[Stored items]
=-=-=
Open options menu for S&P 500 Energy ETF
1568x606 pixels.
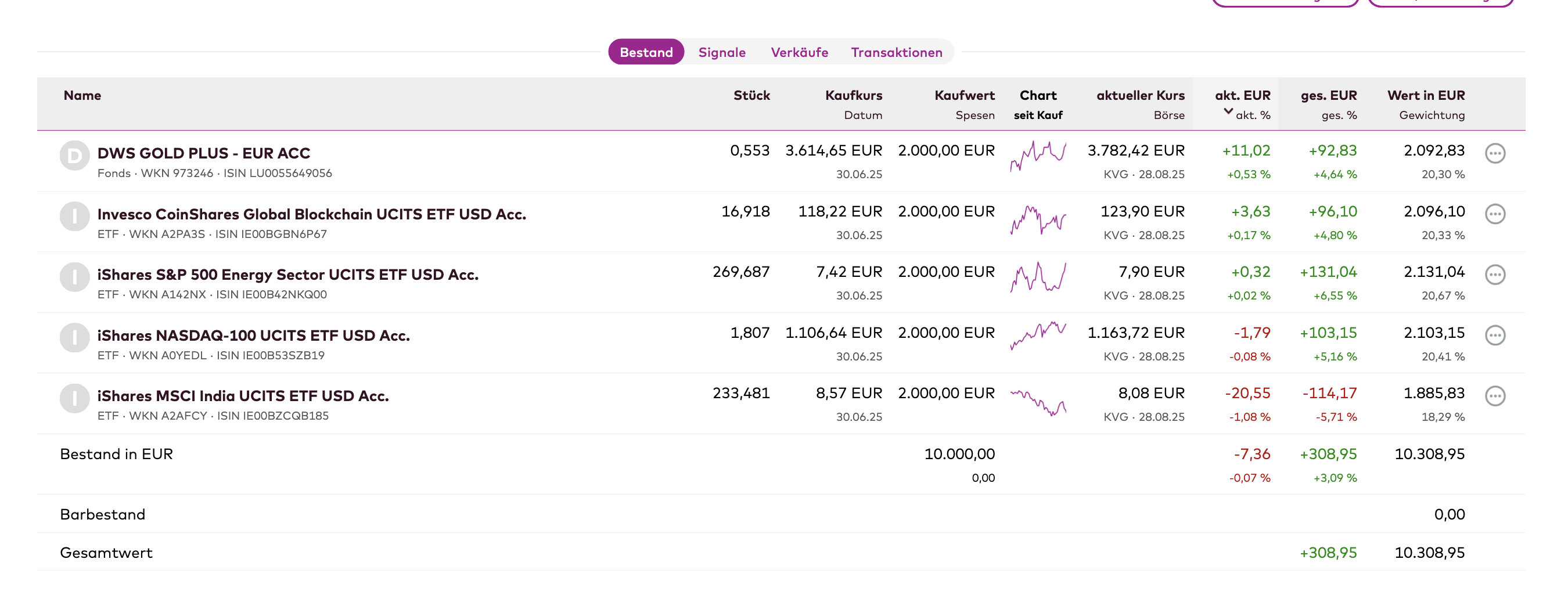[1495, 275]
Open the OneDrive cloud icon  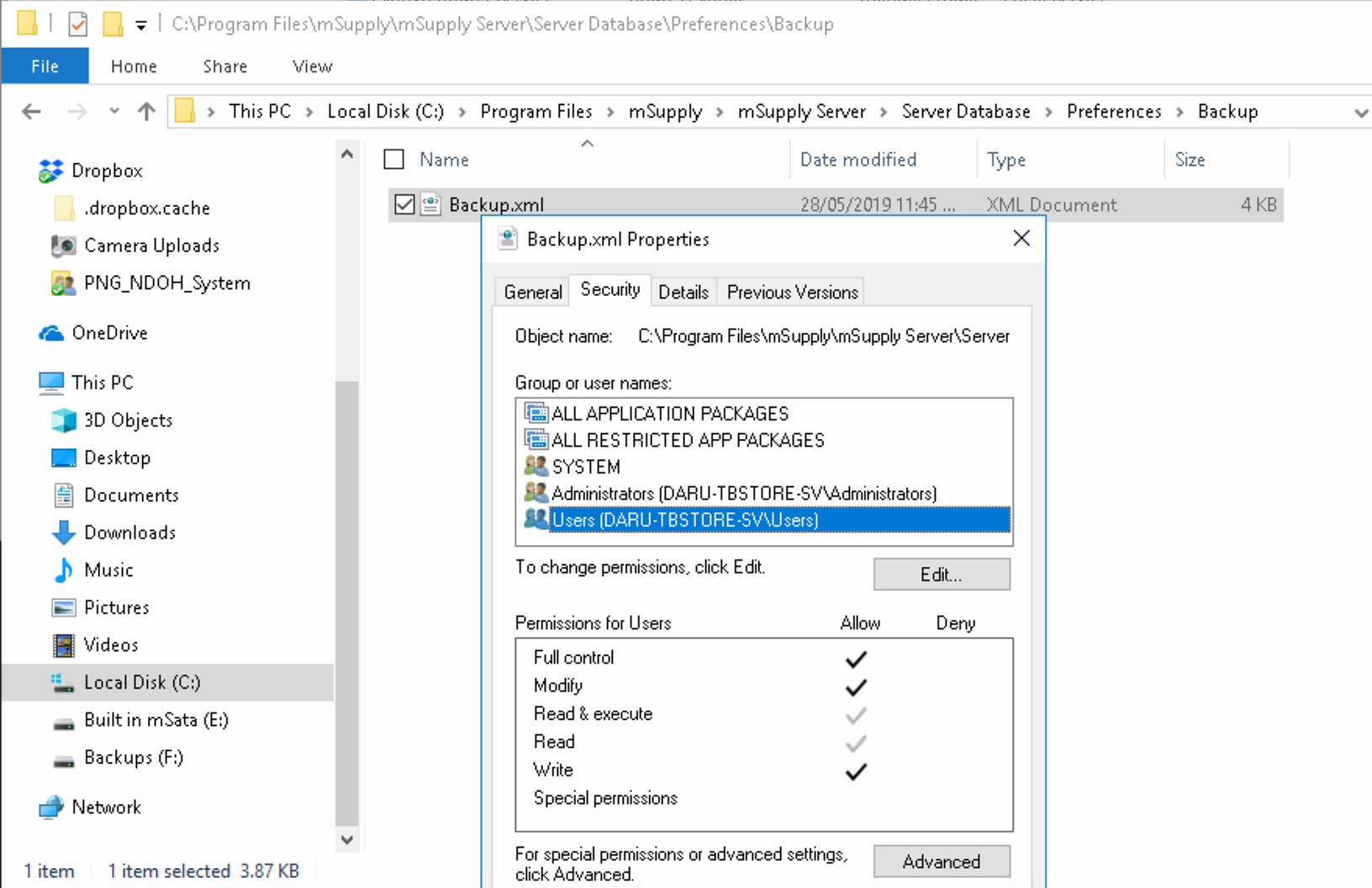click(x=51, y=333)
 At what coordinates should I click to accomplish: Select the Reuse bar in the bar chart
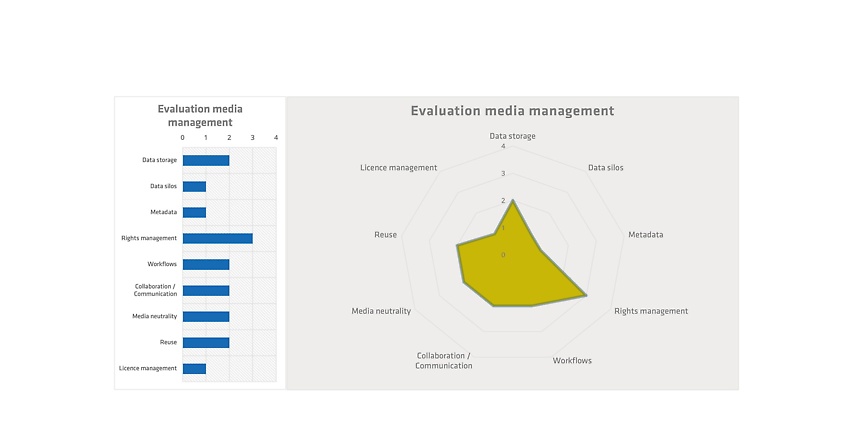point(206,343)
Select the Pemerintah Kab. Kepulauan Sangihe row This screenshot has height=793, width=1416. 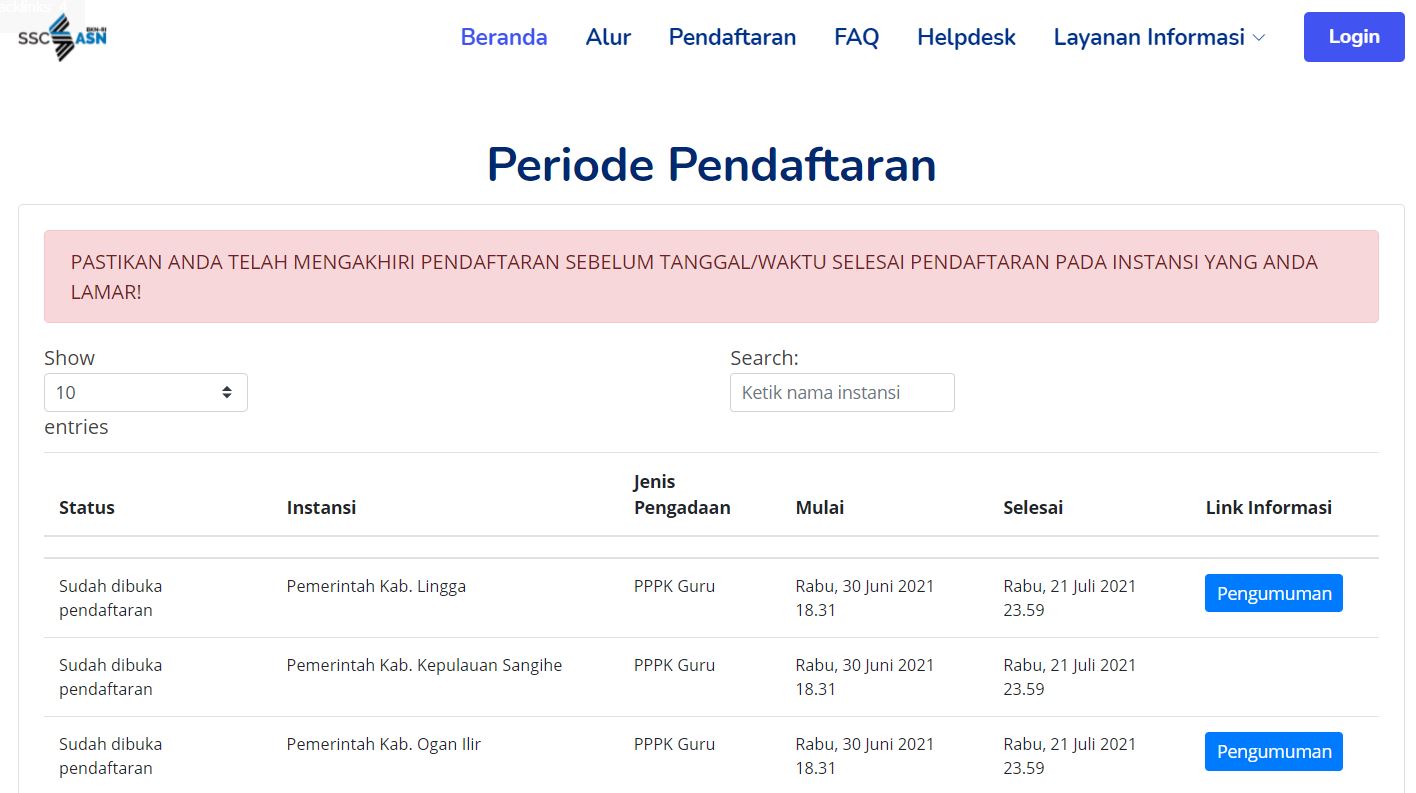(423, 665)
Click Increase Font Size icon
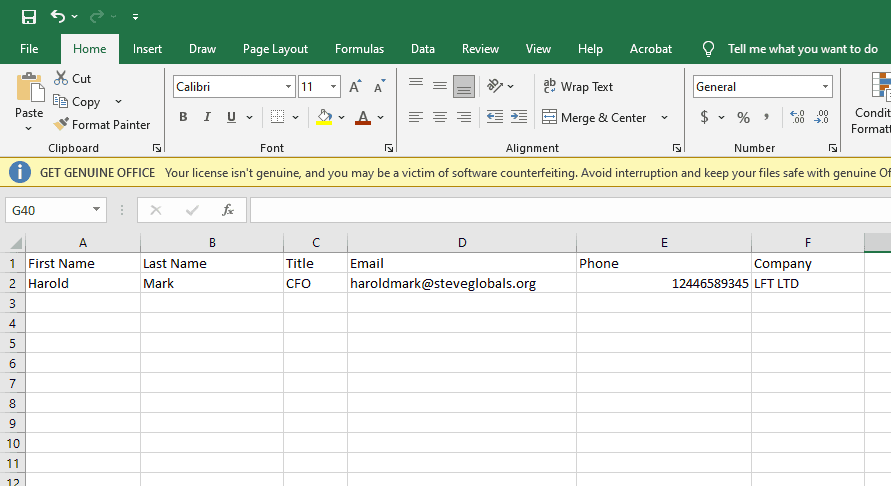 355,87
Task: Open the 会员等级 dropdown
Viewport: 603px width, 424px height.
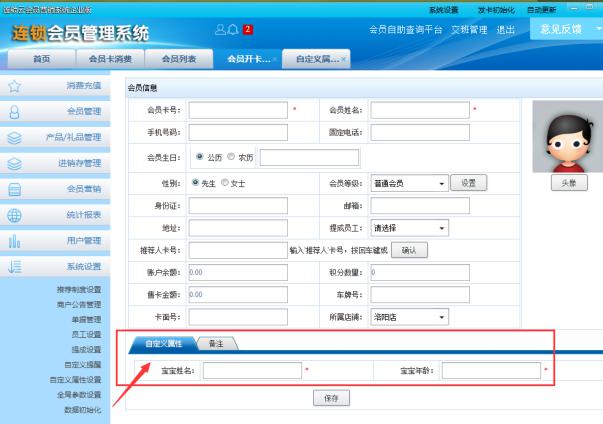Action: [407, 183]
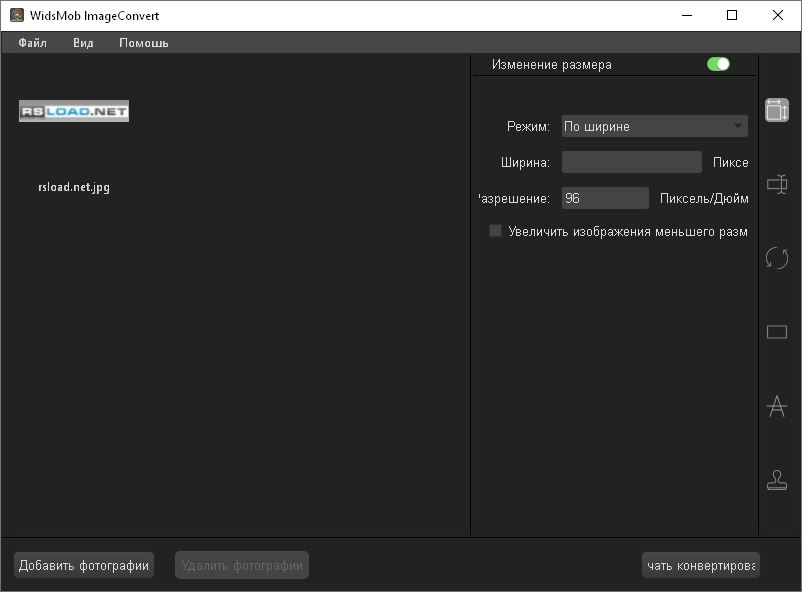Open the Image watermark stamp icon
Viewport: 802px width, 592px height.
[777, 480]
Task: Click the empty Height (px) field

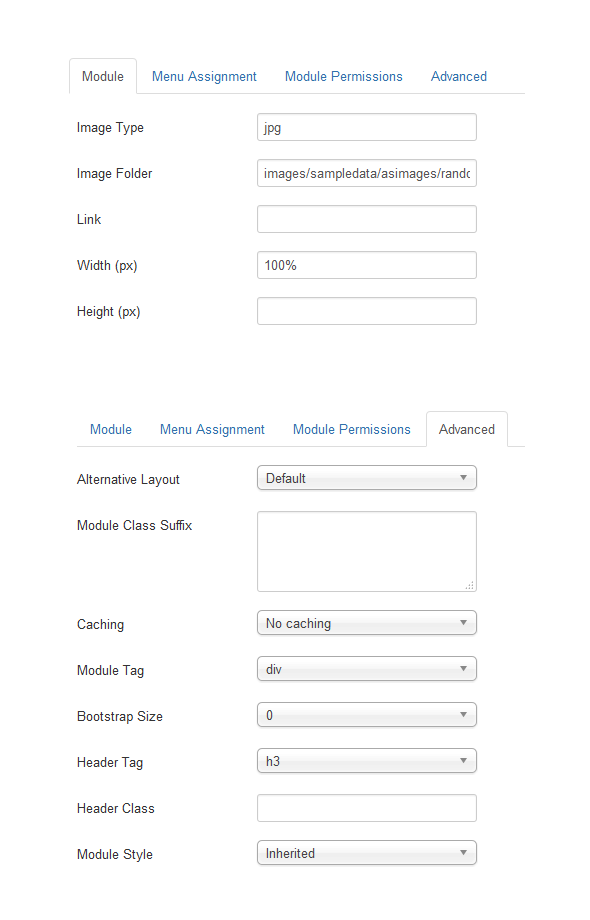Action: pyautogui.click(x=367, y=311)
=-=-=
■ Problem to work on ■
Write out exactly the stretch of lines that begins with the line containing "Viewport: 603px width, 424px height." and ends with the last line of the records above, leaving out the pictures.

■ The completed task ■
Viewport: 603px width, 424px height.
Action: [407, 183]
Open the Image watermark stamp icon
Viewport: 802px width, 592px height.
[777, 480]
Task: Click the empty Height (px) field

Action: pyautogui.click(x=367, y=311)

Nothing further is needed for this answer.